先頭からは脱落したものの、3位の位置を副島が単独で守り切って、表彰台の3名が確定した。小坂光は4位でフィニッシュ。
小坂光(宇都宮ブリッツェン)は表彰台は逃したものの単独4位
女子エリートも同日に開催されている。福田咲絵(AX cyclocross team)と渡部春雅(明治大学)がスタート後早々にパックを作った。好スタートを切ったものの、福田らにかわされてしまった中島瞳(弱虫ペダルサイクリングチーム)と望月美和子(ORCA CYCLING TEAM)が、セカンドパックを作り、先行する2名を追った。
女子エリートのスタート。中島瞳(弱虫ペダルサイクリングチーム)が好スタートを切った
先頭を行く渡部春雅(明治大学)と福田咲絵(AX cyclocross team)
福田は渡部の隙を見てペースアップし、渡部を置き去りにして単独で先行、このままの勢いでフィニッシュラインに飛び込んだ。2位とは2分以上の差を開けての先行で、前週の琵琶湖に続き、JCX戦を連覇、調子の良さを見せつけた。
福田は前週に続き独走優勝
渡辺は2位でフィニッシュ。2位の渡辺に迫ったセカンドパックからは、熾烈なスプリント合戦で中島が望月に競り勝ち、3位表彰台に滑り込んだ。
3位を競り合う中島と望月美和子(ORCA CYCLING TEAM)。大会の冠であるチームの名にかけて、中島が表彰台を死守した
この日の結果を受け、男女のトップレーサーたちはどのような調整をし、本番の全日本選手権をどう走るのか。
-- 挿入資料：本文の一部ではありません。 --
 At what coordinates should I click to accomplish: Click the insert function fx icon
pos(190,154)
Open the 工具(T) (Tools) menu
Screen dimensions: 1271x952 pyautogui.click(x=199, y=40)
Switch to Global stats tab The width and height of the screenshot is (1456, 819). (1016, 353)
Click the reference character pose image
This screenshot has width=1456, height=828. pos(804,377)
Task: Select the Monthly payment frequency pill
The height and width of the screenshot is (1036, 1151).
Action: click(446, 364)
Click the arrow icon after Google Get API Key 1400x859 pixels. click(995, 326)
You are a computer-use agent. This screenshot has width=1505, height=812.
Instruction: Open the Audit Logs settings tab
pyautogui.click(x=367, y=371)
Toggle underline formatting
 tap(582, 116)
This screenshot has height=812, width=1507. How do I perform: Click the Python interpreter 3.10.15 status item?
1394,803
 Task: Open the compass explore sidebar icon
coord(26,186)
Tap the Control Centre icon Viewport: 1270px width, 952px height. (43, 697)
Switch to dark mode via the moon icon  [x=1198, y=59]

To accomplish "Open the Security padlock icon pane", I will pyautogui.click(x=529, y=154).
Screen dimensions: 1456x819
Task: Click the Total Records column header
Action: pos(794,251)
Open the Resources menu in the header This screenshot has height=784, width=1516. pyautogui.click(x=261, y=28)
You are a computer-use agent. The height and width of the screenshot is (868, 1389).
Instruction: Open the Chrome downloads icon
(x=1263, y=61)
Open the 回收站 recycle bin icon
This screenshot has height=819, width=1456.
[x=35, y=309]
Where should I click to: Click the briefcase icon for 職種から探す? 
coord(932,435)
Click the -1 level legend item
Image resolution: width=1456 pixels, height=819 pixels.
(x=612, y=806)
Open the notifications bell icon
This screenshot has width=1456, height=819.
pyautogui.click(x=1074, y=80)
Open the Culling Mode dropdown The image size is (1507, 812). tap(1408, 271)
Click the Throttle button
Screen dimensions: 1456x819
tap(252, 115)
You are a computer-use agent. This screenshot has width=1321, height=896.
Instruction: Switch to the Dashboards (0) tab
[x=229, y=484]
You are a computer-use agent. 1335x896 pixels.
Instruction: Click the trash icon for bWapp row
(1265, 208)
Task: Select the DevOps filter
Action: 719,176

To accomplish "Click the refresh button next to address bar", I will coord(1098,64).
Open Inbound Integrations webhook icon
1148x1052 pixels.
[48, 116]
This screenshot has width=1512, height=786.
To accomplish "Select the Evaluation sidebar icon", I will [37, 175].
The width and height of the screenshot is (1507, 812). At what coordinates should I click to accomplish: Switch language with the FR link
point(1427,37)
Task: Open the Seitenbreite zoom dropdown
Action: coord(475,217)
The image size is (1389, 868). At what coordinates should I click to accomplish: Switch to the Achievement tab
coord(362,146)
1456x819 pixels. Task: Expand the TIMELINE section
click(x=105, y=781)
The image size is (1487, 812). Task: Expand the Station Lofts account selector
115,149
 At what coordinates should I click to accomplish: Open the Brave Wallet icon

前哨戦としても注目を集めたレースだった。
急遽、本年度の開催が決まった大会だと言うが、蓋を開けてみれば、男女エリートには上位選手が名を連ね、各カテゴリーにも元トップ選手やジャーナリストなど、多くの名の知られた参加者が参戦し、各レースを大いに盛り上げた。国内の各シクロクロスリーグからも、スタッフが駆けつけ、開催をサポートしたという。
大会の開催を支えたスタッフのみなさん
国内では非常に珍しい常設のコースであり、このコースの存在は、北陸の選手層育成にもプラスに働くかもしれない。来年の大会がさらに盛り上がることは確実だと思われるが、このコースを核とした今後の新しい展開にも、期待が集まっている。
画像提供:Yuzuru SUNADA/フカヤDeLa TRAIL presents 弱虫ペダルカップin能登(P-Navi編集部)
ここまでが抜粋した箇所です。